__ABOUT THIS EXERCISE__: Only the lines from the one that contains "[Mondo] (13, 5)" through the last line of the records should appear, each printed exactly as it is.

===== INPUT DATA

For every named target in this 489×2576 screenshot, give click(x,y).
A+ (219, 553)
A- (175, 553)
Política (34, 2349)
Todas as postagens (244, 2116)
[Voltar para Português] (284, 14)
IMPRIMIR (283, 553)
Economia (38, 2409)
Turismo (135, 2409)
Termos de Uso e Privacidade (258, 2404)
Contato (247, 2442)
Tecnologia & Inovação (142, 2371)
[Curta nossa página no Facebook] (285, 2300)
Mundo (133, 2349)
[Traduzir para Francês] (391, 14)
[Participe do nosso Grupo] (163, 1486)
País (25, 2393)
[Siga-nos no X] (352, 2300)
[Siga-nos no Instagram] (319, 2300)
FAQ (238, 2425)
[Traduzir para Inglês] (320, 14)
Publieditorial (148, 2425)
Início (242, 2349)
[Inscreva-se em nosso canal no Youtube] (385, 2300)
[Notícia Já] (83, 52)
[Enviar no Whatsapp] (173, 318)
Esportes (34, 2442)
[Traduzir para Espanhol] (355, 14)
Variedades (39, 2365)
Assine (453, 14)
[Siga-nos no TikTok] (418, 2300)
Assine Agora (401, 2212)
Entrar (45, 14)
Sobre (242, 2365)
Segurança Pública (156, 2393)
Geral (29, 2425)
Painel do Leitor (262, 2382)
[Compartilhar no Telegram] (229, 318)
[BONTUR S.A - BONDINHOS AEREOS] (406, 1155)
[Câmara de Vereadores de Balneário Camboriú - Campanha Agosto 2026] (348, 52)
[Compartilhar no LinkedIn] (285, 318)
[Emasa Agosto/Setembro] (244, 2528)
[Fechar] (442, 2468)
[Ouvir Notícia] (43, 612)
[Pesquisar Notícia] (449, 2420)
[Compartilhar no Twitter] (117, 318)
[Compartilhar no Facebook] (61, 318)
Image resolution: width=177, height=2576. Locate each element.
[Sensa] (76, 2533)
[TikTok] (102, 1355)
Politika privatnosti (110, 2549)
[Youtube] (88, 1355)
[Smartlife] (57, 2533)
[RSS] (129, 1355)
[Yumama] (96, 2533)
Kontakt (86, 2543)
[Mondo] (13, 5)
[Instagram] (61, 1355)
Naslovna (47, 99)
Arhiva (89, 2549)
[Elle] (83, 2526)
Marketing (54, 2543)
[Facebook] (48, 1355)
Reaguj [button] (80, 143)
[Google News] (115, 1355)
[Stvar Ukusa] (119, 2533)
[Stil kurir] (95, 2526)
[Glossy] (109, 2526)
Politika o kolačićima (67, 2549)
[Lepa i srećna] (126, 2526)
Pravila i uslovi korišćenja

==========

__EXERCISE SOLUTION__:
[Mondo] (13, 5)
[Instagram] (61, 1355)
Naslovna (47, 99)
Arhiva (89, 2549)
[Elle] (83, 2526)
Marketing (54, 2543)
[Facebook] (48, 1355)
Reaguj [button] (80, 143)
[Google News] (115, 1355)
[Stvar Ukusa] (119, 2533)
[Stil kurir] (95, 2526)
[Glossy] (109, 2526)
Politika o kolačićima (67, 2549)
[Lepa i srećna] (126, 2526)
Pravila i uslovi korišćenja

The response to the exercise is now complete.